Festa di San Giuseppe Moscati La Festa di San Giuseppe Moscati, il medico dei poveri, protettore dei medici e degli operatori sanitari, sarà l’occasione per un triduo di iniziative di preghiera dell’Ufficio Diocesano Pastorale della Salute, diretto dal dott. Antonino Bosco.Nella chiesa di Sant’Anna al Testasecca, il cui nuovo Rettore è Padre Michele Alaimo, nei giorni 14, 15 e 16 novembre si svolgerà un programma di attività, che inizierà ogni pomeriggio dalle 16,30 con il S. Rosario, guidato dal gruppo Rinnovamento nello Spirito (giovedì 14), UNITALSI (venerdì 15) e dal Gruppo di Preghiera “San Giuseppe Moscati” (sabato 16).
A seguire, ogni giorno, la S. Messa celebrata da un sacerdote diverso: don Michele Alaimo giovedì 14, don Marko Cosentino venerdì 15 e il 16 novembre da don Giuseppe Anfuso, assistente spirituale dell’Ufficio Pastorale della Salute.

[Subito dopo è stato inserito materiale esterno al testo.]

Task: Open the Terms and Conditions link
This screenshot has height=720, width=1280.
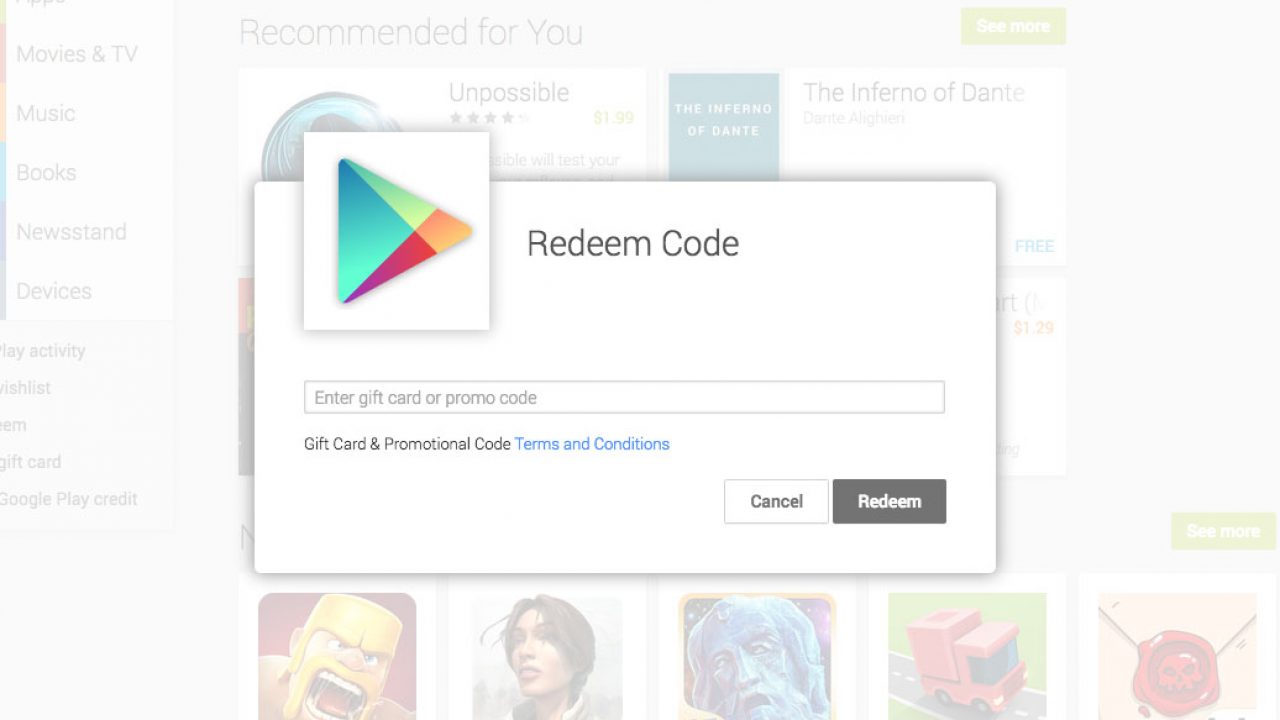Action: point(592,444)
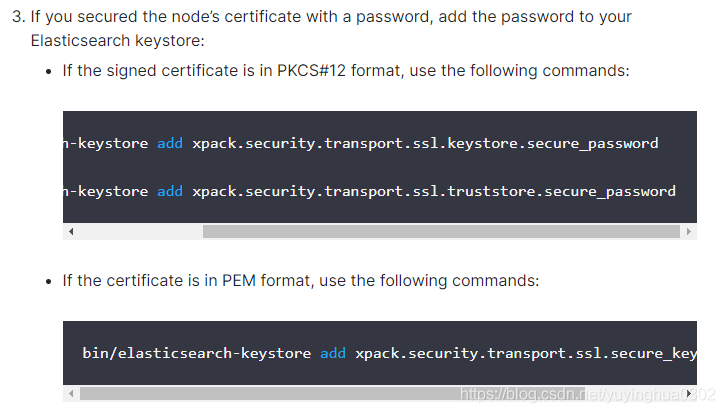Click the 'PKCS#12' word in first bullet

[x=311, y=71]
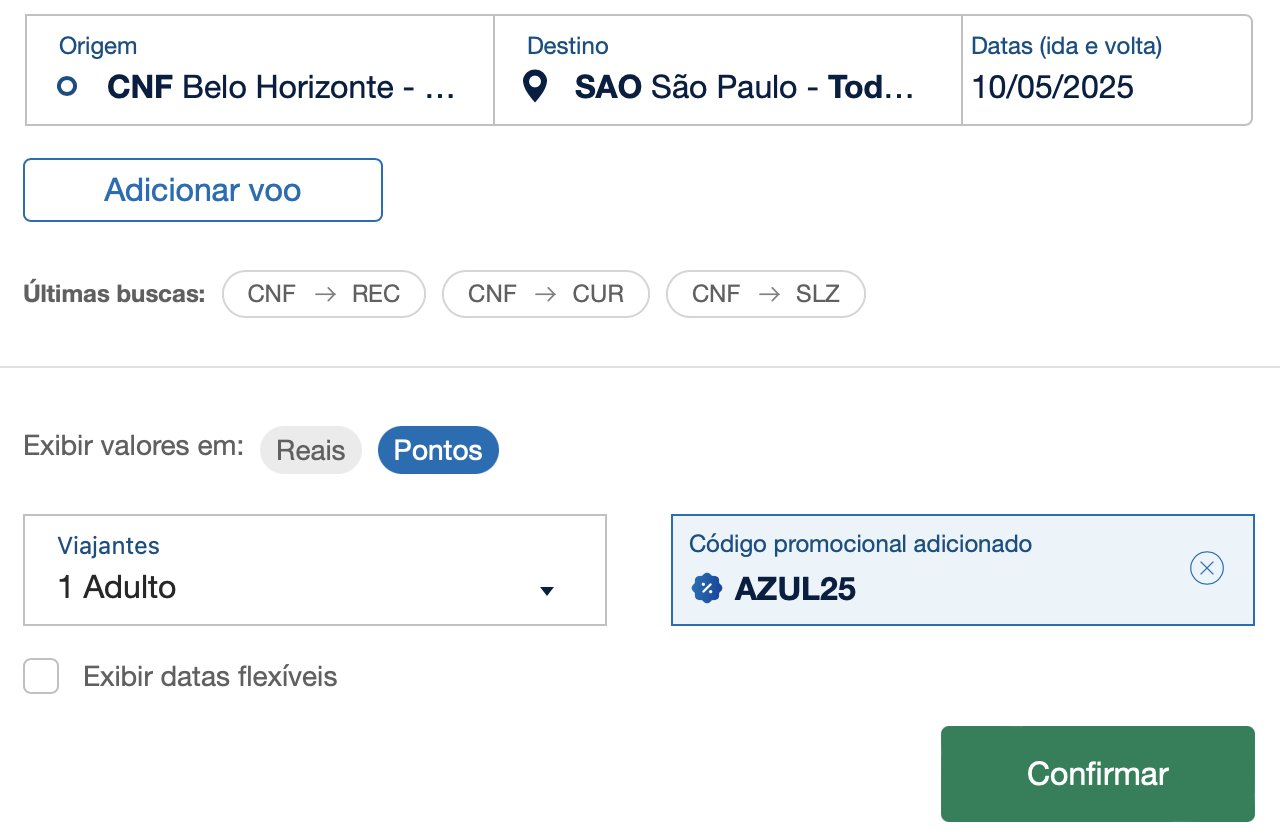Open the Origem CNF Belo Horizonte field

point(260,70)
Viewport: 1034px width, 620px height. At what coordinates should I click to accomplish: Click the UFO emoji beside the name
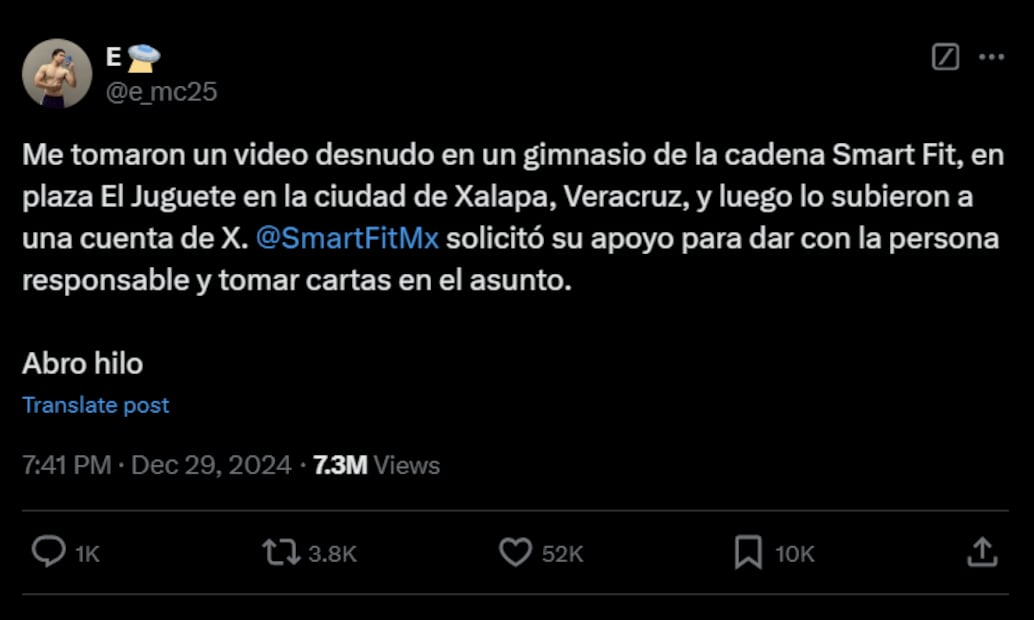coord(143,59)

La santità è dono e chiamata” si legge nell’invito dell’Ufficio, seguito da una citazione di Papa Francesco: “I santi e le sante di ogni tempo non sono degli esseri lontani, irraggiungibili. Un traguardo al quale possiamo arrivare con la grazia di Dio e la nostra risposta”.
S. Giuseppe Moscati (1880-1927) medico, ricercatore e docente universitario, vissuto a Napoli, beatificato da Paolo VI nel 1975 e canonizzato da Giovanni Paolo II nel 1987, sosteneva che non dovesse esserci contraddizione tra scienza e fede:  dovendo concorrere entrambe al bene dell'uomo. 
Per la sua esperienza di medico-santo, appassionatamente impegnato nella cura dei più poveri, che assisteva gratuitamente, S. Giovanni Paolo II, nell’omelia della sua canonizzazione, ha dichiarato:
Per indole e vocazione il Moscati fu innanzitutto e soprattutto il medico che cura: il rispondere alle necessità degli uomini e alle loro sofferenze, fu per lui un bisogno imperioso e imprescindibile. (…) Il movente della sua attività come medico non fu dunque il solo dovere professionale, ma la consapevolezza di essere stato posto da Dio nel mondo per operare secondo i suoi piani, per apportare quindi, con amore, il sollievo che la scienza medica offre nel lenire il dolore e ridare la salute”.
Il suo esempio testimonia oggi più che mai la santità possibile che per tutti si propone come stile di vita, di impegno quotidiano di donazione di sé ai fratelli, di fede vissuta con coerenza esistenziale, che in particolare i medici e gli operatori sanitari hanno assunto come modello nella figura del loro santo protettore, che ricorderanno nelle tre giornate di preghiera a lui dedicate, insieme ai gruppi di preghiera e alle Associazioni che hanno coinvolto.